Atrás quedaron las rumbas juveniles, las fiestas con amigos y amigos de amigos, la música estridente y el licor en exceso, porque en la vida todas tuvimos, al menos, una fiesta así. Y así fuera sin lo anterior, nos gustaba cumplir años porque nos daban regalos, nos llamaban y éramos las protagonistas de la película del año por un día, porque las mujeres disfrutamos ser el centro de atención, no lo vamos a negar. Tampoco es un secreto que nos gusta que nos consientan y nos den amor.

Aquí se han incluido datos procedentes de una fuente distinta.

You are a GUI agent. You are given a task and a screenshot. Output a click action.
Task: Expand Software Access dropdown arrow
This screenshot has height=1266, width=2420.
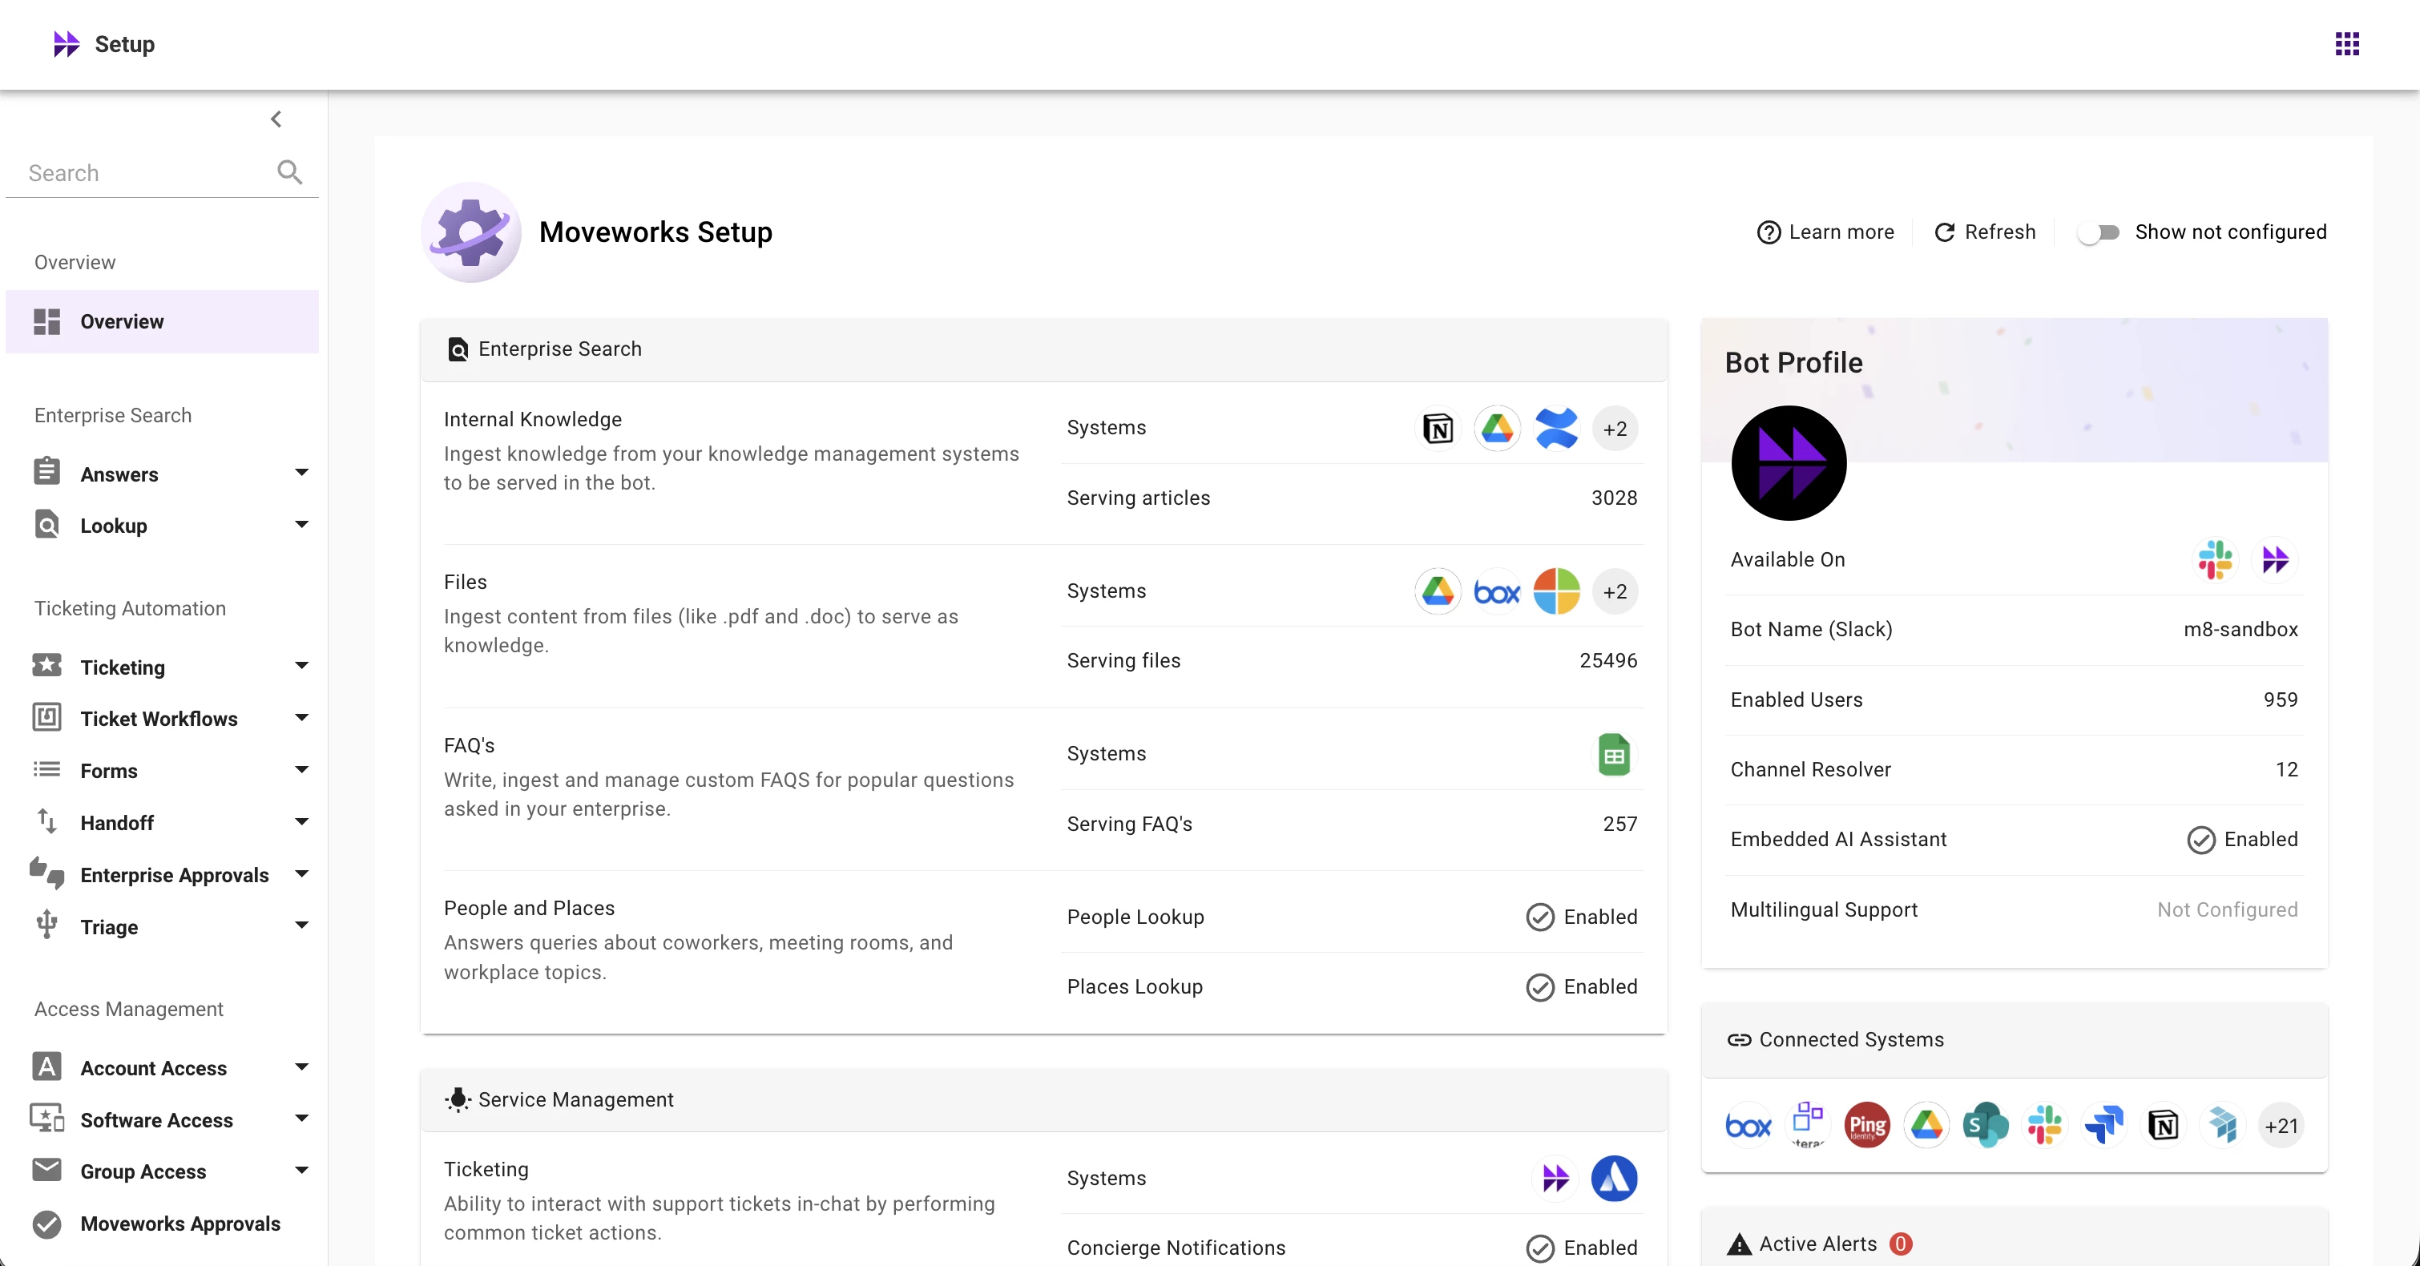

Con el paso del tiempo todo cambia, cumplir años se nos hace un viacrucis que empieza días antes y termina días después. Nos empezamos a sentir maduras y cada vez más próximas a la vejez, nos sentimos vulnerables porque el cuerpo empieza a cambiar; salen las arruguitas y todo empieza a descolgarse. Y además de lo físico también tenemos que enfrentarnos a los demonios mentales, un año más de vida y ¿qué hemos conseguido?, ¿estamos cumpliendo nuestras metas?, ¿para dónde vamos?, muchos cuestionamientos que no hacen más que agobiarnos.
Sin duda, otro factor importante que influye en el malestar a la hora de cumplir años es la plena consciencia del concepto tiempo. Cuando estamos jóvenes no la tenemos porque sentimos que hay por delante un largo camino que recorrer, mientras que a partir de cierta edad cada año significa estar un paso más cerca de la meta, esa meta a la que llegamos porque no hay forma de devolverse a la partida, esa meta a la que llegaremos como quien no quiere la cosa.
Por eso es que nos cuesta mostrar la cédula, decir la edad y sonreír con sinceridad mientras nos cantan el cumpleaños. Ver crecer a los hijos, asomarse al espejo, toparse con fotos, mirar en retrospectiva y saber que tantos recuerdos y vivencias quedan atrás no son tragos fáciles de digerir. Por eso, llega un momento en la vida en el que cumplir años se vuelve una osadía ineludible.